Stored data entries:

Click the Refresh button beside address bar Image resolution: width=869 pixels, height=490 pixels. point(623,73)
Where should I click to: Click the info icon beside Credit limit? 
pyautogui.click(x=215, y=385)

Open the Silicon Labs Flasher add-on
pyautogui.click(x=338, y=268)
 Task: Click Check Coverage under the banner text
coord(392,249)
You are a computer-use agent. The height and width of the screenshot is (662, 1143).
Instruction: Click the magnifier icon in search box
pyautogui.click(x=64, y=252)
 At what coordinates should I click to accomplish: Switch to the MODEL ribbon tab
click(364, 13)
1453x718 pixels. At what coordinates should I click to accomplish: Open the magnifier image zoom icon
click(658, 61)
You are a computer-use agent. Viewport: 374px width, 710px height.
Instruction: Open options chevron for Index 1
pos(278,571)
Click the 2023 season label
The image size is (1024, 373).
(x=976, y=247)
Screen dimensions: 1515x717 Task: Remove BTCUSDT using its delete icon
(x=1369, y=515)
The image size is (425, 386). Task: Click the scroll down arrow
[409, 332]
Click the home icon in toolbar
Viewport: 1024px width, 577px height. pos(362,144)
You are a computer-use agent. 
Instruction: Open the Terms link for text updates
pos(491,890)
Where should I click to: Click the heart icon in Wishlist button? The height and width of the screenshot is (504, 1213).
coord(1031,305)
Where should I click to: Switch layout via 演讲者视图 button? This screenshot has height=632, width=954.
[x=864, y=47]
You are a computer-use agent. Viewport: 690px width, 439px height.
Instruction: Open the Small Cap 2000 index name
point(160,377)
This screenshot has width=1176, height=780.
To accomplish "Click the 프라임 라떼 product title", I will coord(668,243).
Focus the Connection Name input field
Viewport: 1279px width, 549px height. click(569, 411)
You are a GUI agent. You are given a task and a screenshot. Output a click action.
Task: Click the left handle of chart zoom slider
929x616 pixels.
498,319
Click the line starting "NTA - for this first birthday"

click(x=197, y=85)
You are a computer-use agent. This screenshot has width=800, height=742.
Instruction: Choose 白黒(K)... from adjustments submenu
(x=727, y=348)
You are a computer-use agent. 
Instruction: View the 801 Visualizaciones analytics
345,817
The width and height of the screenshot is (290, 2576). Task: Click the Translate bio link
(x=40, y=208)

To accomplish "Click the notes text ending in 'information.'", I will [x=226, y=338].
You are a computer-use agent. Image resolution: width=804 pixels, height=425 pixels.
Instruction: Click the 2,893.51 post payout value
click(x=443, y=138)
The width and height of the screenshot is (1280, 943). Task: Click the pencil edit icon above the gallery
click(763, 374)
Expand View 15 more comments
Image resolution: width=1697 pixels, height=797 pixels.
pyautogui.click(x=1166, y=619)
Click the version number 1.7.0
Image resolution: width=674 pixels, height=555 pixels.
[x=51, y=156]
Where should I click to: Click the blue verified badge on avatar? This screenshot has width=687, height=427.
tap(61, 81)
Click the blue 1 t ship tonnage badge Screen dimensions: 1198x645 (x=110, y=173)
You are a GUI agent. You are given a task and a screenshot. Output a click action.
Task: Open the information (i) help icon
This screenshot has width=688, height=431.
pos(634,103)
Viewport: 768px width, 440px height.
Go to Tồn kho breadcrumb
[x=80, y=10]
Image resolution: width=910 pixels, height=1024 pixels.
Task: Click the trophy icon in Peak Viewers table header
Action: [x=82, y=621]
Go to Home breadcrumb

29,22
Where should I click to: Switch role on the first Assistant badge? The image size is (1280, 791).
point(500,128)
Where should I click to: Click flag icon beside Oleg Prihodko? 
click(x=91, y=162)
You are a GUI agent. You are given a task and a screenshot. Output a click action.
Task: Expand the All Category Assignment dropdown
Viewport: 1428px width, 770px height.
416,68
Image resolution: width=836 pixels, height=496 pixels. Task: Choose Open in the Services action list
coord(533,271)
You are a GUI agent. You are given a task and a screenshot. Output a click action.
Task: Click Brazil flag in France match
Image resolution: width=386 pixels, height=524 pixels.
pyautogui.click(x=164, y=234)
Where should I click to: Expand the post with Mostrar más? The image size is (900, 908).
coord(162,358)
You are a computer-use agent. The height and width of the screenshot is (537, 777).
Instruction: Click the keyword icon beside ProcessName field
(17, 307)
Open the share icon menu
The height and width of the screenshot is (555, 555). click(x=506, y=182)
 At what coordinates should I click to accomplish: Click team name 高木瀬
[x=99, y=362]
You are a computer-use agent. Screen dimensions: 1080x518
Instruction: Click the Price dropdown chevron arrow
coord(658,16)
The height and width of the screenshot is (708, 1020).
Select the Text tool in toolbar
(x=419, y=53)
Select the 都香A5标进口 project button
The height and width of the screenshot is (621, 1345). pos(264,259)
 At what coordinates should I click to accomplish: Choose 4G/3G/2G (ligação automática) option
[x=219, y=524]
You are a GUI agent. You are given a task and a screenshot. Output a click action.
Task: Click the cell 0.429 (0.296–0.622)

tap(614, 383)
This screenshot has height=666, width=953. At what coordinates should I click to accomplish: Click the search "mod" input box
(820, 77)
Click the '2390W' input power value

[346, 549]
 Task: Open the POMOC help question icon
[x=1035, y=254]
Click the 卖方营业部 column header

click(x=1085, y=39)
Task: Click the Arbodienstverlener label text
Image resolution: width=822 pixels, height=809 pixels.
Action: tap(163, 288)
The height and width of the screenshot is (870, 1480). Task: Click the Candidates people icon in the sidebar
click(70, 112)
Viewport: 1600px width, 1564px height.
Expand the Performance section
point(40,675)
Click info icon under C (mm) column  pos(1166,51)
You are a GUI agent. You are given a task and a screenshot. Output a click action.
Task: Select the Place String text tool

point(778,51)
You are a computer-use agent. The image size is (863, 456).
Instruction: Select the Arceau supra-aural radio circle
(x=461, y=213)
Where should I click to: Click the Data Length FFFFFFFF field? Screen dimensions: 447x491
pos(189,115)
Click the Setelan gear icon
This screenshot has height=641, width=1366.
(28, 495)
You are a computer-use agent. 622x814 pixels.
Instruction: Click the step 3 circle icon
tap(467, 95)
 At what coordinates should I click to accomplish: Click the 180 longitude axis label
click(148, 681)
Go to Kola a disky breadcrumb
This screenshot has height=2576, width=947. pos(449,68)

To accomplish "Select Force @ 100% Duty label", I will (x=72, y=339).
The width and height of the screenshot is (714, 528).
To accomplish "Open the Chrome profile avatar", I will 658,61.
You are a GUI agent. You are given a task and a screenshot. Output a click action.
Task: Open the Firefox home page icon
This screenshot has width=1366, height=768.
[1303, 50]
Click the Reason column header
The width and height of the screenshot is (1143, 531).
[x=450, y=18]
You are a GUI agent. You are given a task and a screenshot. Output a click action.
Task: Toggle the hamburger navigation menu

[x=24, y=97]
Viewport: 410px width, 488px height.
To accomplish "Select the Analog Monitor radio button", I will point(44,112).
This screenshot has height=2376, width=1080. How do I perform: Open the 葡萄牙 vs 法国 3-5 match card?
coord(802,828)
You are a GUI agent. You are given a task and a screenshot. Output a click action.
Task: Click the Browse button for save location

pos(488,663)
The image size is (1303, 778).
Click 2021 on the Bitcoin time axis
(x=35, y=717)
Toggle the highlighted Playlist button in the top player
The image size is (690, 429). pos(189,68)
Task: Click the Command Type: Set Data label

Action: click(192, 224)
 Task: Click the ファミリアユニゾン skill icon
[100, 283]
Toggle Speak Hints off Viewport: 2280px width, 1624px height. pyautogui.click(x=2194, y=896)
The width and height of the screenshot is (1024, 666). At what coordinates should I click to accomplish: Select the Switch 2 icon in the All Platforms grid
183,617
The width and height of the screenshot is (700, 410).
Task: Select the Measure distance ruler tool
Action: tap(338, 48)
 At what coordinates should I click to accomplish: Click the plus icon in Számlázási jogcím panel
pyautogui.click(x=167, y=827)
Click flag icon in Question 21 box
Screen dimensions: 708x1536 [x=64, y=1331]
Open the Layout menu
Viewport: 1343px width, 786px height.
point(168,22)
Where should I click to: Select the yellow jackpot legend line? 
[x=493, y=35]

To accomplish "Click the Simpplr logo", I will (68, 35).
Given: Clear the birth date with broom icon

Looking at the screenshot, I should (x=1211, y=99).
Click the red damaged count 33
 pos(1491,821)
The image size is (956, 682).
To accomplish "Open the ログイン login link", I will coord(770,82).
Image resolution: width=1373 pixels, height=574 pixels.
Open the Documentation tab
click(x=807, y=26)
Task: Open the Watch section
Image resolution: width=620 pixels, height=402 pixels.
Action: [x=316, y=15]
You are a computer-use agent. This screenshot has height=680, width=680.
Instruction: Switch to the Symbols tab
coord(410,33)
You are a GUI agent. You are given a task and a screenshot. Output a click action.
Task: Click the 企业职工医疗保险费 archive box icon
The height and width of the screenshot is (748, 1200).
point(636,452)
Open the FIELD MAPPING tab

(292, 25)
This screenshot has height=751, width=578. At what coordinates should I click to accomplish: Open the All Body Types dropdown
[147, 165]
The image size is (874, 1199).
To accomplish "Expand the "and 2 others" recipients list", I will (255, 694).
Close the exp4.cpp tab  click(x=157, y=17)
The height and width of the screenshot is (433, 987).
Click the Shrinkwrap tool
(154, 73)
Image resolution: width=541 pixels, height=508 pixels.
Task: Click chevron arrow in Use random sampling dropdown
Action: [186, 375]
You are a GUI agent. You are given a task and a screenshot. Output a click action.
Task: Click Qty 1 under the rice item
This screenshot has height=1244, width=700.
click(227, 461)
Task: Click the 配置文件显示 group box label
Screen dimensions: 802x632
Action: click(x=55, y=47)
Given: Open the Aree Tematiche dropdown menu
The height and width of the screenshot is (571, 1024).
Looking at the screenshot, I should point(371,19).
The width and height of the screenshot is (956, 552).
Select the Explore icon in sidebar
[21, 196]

- Assignment
How many lines in these records hold the string "information"? Reply with the number alone.

- Task output
2